Methods: 14 patients (7 female, 71±14 years old, MMSE score=20±8) with different AD dementia phenotypes and with positive amyloid biomarker constellation were so far included into this study. These were 8 patients with classical AD, 3 patients with visual-variant (posterior cortical atrophy, PCA), 2 patients with language-variant (logopenic aphasia, LPA), and 1 patient with genetic variant (autosomal-dominant AD, ADAD) of AD. The patients underwent 0-60min p.i. [18F]PI-2620 tau PET/MRI (Siemens Biograph mMR). The AD data were compared with those of respective healthy control groups (n=10). Kinetic modeling (MRTM2, reference region=lower cerebellum) of the dynamic PET data resulted in [18F]PI-2620 BPND (tau load) and R1 (blood flow) maps, while voxel-based MR morphometry yielded atrophy and resting-state fMRI (default mode network (DMN), seed=posterior cingulate cortex) yielded functional connectivity readouts.

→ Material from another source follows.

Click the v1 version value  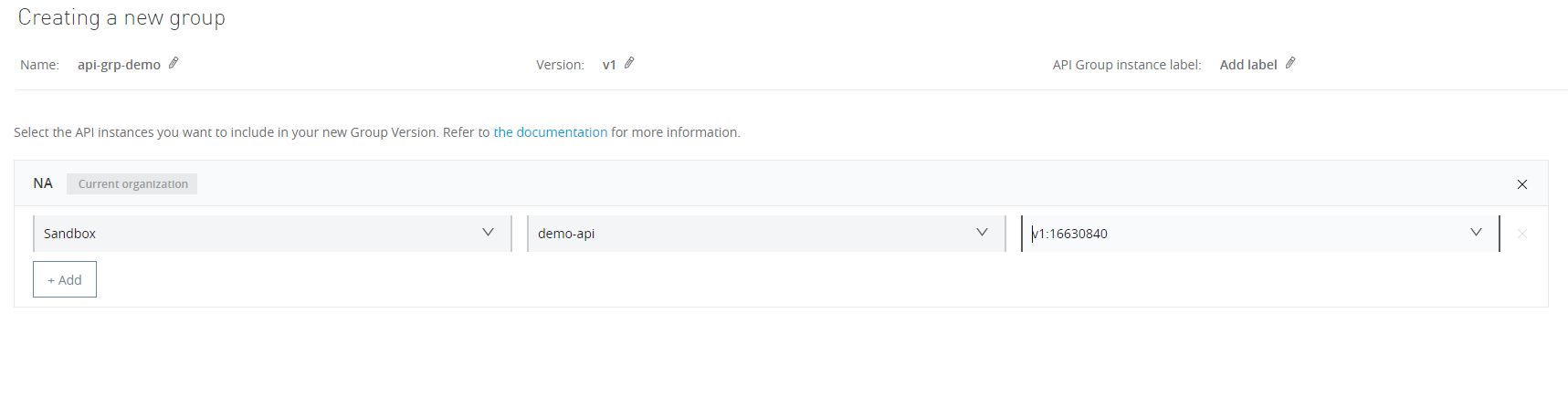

Results: In classical AD, [18F]PI-2620 BPNDs were increased in the typical Braak histopathology regions, while [18F]PI-2620 R1s were mainly decreased in temporoparietal and posterior cingulate/precuneus regions. Atrophy was most pronounced in mesial temporal and temporoparietal areas, while functional connectivity of the DMN was generally reduced. Different to classical AD, the PCA cases showed additional [18F]PI-2620 BPND increases in occipital areas, with concomitant atrophy/[18F]PI-2620 R1 reduction and lowered DMN activity. The LPA cases revealed left-hemispherical predominance of all finding together with partial co-involvement of frontal areas. The ADAD case showed a multi-parameter constellation similar to that of the classical AD cases. Conclusion: These preliminary data point to multi-parametric [18F]PI-2620 PET/MRI being able to provide a range of different brain state readouts which show characteristic patterns for different AD phenotype variants. Larger studies are thus justified to investigate the potential of this approach for AD subtype differential diagnosis.